David Sakamoto: No yeah, definitely. Again, I’m a little bit biased because it’s my background, but I definitely think at least for me, especially industrial engineering, it gives you that real kind of that systems view, which is very much aligned to me.
And I tell my team like, Hey, I’m a context person. If I don’t understand the big picture, I will flail, right? So I need to always understand the big picture before we get into the specifics. So I think it gives you that. I think the logical aspect of how to build processors, like a sequence of things. In modern engineering, you have to iterate, right?
So you’re either taking one of those agile practice iterate. So, you know, I definitely value it. But I would also say that there’s very successful customer success leaders that don’t come from an engineering background. And I think it largely depends on the product set or the domain that you’re working with.
I’ve always been in really technical products too. So that engineering background is helpful. But –
Mary Drumond: Do you think that like an analytical mindset is necessary though?
David Sakamoto: I do. Yeah. Especially with modern customer success. So I definitely think data-driven, using digital everywhere is really helpful to really be able to look at what’s working, what’s not. Whether it’s small things, small process, like a playbook, but ultimately you’re driving to those ultimate outcomes of product and option, but you also have a commercial mindset around driving that net retention or net dollars.
Is customer success exclusive to B2B?
Mary Drumond: Interesting question here, is customer success something that’s exclusive to B2B?
David Sakamoto: No, absolutely not. So, I’m definitely focused on B2B, but in many ways I actually look at B2C, has informed a lot of B2B. If you look at digital, a lot of consumer products, that’s all you have. So a lot of those same approaches, strategy you’d use for B2C, I view as we’re applying those now to B2B. In certain ways also there’s, for our approach we’re not looking at digital, just in terms of the long tail. Over time I think there’s customers would prefer it, right? I don’t want your health check meeting. Right? Just give me the information I want. And the smarter we get of leveraging the data that comes from adoption, from sentiment, from support, all these sensing mechanisms.
If you get really smart around that, you can learn how to bring the right information at the right time and to optimize on your value that you deliver to your customers.
Mary Drumond: Yeah, because in my mind, as basically illiterate when it comes to your field, but I always imagine that B2C is like customer service and then B2B is customer success.
And I understand that that may be an incorrect point of view, but I think others share it. What do you feel about that right there?
David Sakamoto: Yeah I look at it as more, how do you engage? And I think most will segment according to economics, like big customers, you get more – you get white glove. Small customers, you get little. I don’t agree with that either.
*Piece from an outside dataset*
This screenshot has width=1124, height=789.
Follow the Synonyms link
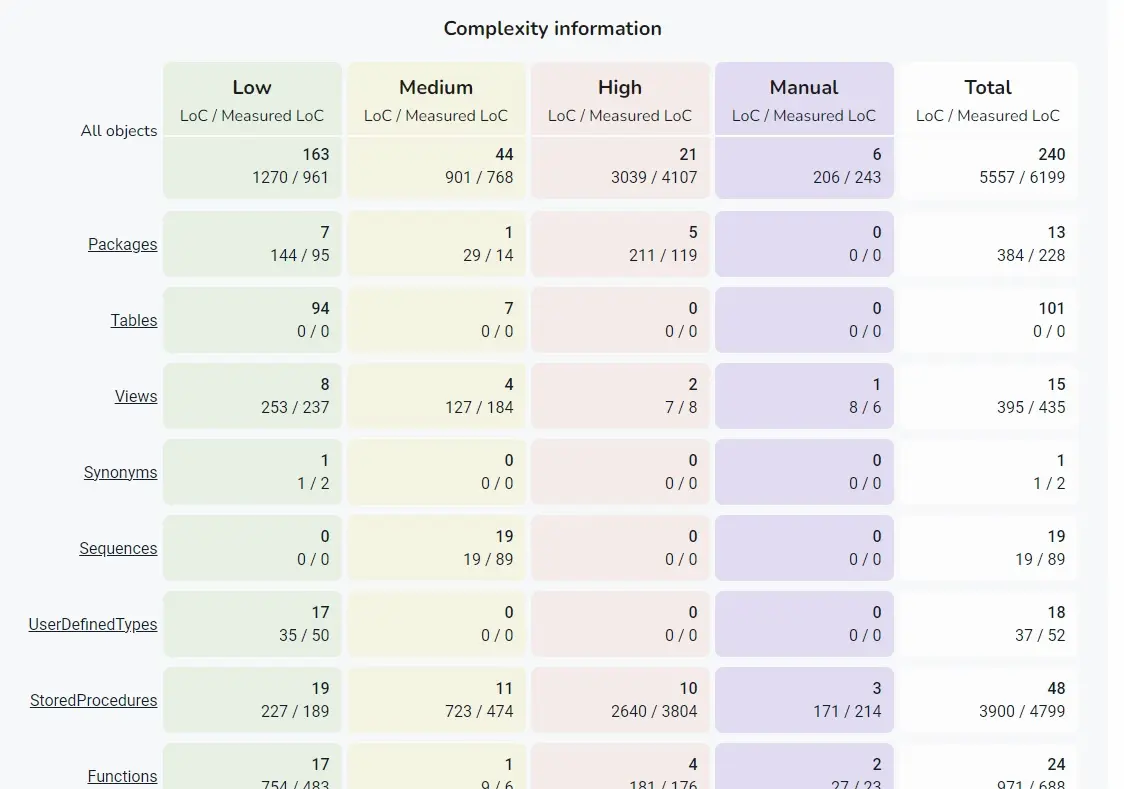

I think it’s whatever is best suited for the customer. So, you know, I don’t look at them as – I look at them as very blurred and ultimately you want align, you know, it’s just a different types of engage, your engagement approach to what’s gonna work best for your customer. I definitely see, you know, in our business, B2B, there’s a lot of very technical customers that would just prefer to just get the information. So you’re kind of directing them to content and feeding the right information at the right time versus setting up multiple check-in meetings and health checks and stuff like that, where people just don’t have time. You don’t want to do it.
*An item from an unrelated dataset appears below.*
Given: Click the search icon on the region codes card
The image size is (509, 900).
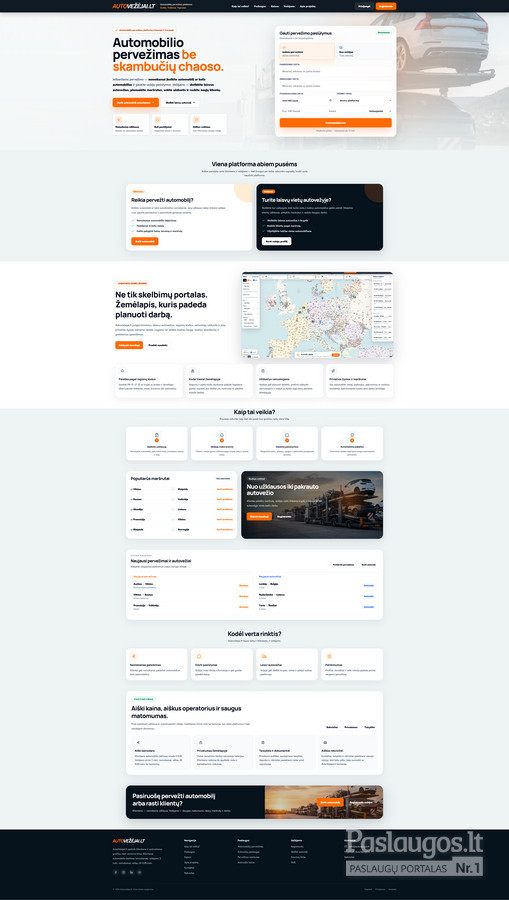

Mary Drumond: So when you lead a customer success team, that essentially has an almost DIY product where – the company isn’t providing a service. The buyer has to execute the service themselves. In that case is a lot of customer success, does it revolve around education and material and resources?
David Sakamoto: I think it somewhat depends, but I think a lot of what we are doing in customer success is that enablement, right? So whether you’re onboarding in some ways, your onboarding is enabling on the product, which is, here’s how to engage with this. Here’s how you do enhancement.
Here’s how you open support. So it’s really onboarding them and enabling them to work with, in our sense, GitLab to get the most value and accelerate that process. But certainly as you get to use case adoption, you want to make sure you’re driving the right use cases. You’re helping them specifically for their needs or the barriers that they’re running into.
But there’s a huge part about enablement. I think another important piece is, you’re also not replacing like services, whether it’s professional services or managed services. So there’s a certain kind of thing you want to kind of keep aligned that we’re not doing hands-on-keyboard. If you need like someone to do some of that work, we bring our services or partners in to help with that.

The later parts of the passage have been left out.